Re: Midnight Commander within console in UTF-8 mode



> I mentioned that, but probably I should be more specific - in this
> mode console commands work just fine. All the "ls -l", "date" work
> fine and display all set of symbols for current locale OK, and when I
> try to do "more utf8.txt" it's just fine as well, and the file is in
> UTF-8 mode. Console itself does all (well, most :) tricks to keep
> UTF-8 display correctly.

Just in case, make sure that the symbols that are shown as dotted squares
are shown correctly.  Run "ls -l" in that directory, capture its output
and examine it in "more".  For comparison try "less", which is linked to
ncurses.

> MC does show some (e.g. cyrillic) symbols but others just break it
> somehow.

My guess is that MC is most likely not responsible for that.  You could
check how the screen library (included S-Lang, system installed S-Lang,
ncurses) affects this behavior.  Also you could look into
"Options->Display bits..." in MC and make sure that you have "Full 8 bits
output" enabled.

You could also describe your environment better so that I could try it for
you.  I cannot even get "ls -l" to work properly.  What version of KDE and
Konsole are you using?  What is the locale setting to "konsole" (i.e. what
does "locale" show when you just run "konsole")?  Do you have the same
effect with xterm?  What version?

> > in Ukrainian, by may happen e.g. in Japanese).  MC assumes that one
> > byte 
> > is one character wide (see e.g. name_trunc in src/util.c).
> Actually all non-ASCII (incl. cyrillic) symbols take 2 bytes in UTF-8
> or even 2-3-... in Korean, Japaneese etc.
> I don't know how much output of console and MC differ but the code
> can always be borrowed as far as it's GPL. May be this is more the
> issue with Curses library and less with MC itself.
> But if the world is moving to Unicode this should be done somehow.

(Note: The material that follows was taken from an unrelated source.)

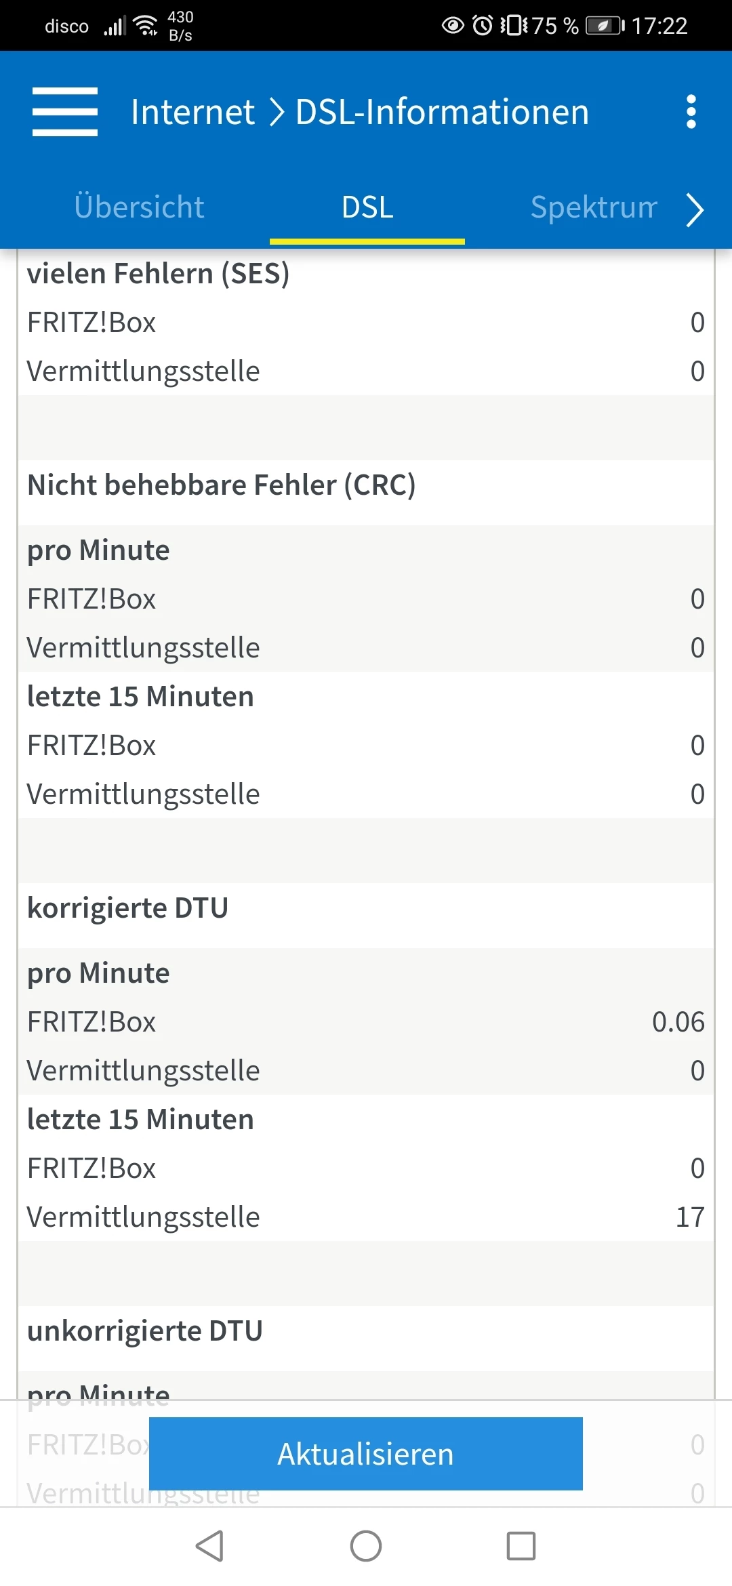Tap the Wi-Fi status icon
732x1586 pixels.
click(146, 26)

I'm afraid that you missed my point.  The problem is not the the MC code
"differs" from something else.  The problem that that the code makes a
wrong assumption that one byte occupies one character cell.

I don't think there is anything that can be borrowed from the programs
that don't care much about the layout of their output on the screen (such
as "ls" and "date").

The right solution would be using mbswidth() (from gettext) instead of
strlen() to calculate the lenth of the strings on the screen.

There are also places in MC where is splits strings at a certain point.  
It should be ensured that the split is only done at the multibyte
character boundaries.  Implementation of name_trunc() would be very
non-trivial.  The worst thing is that it can affect the performance.

> I can't live w/out MC and that's the only thing that stops me turning
> completely to UTF, I just got enough of all those pesky encodings
> (especially cyrillic set).

Either you or somebody else fixes MC or you should make some workarounds.  
First of all, don't use LC_ALL - it cannot be overridden by other locale
variables.  Use LANG instead.  Set LC_TIME and LC_MESSAGES to "C" either 
globally or for MC only.  Use external UTF-8 aware viewer and editor.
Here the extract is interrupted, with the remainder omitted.